**** Dataset ****
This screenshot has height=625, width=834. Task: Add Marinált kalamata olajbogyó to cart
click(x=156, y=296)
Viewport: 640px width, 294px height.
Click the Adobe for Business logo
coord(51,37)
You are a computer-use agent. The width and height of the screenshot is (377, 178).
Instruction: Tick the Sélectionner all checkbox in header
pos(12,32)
****
**** Dataset ****
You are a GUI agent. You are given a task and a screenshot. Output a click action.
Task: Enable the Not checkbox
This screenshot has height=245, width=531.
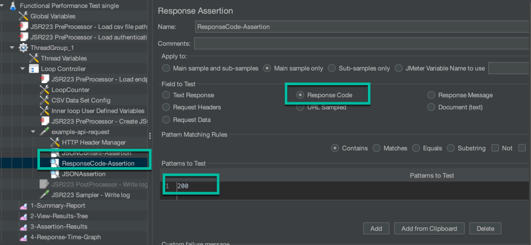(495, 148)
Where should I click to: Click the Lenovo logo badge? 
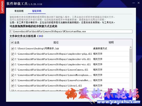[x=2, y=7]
****
**Exercise**
Copy each line above that contains the word "agent".

**Answer to this exercise**
You are a computer-use agent. The width and height of the screenshot is (377, 178).
You are a GUI agent. You are given a task and a screenshot. Output a click action.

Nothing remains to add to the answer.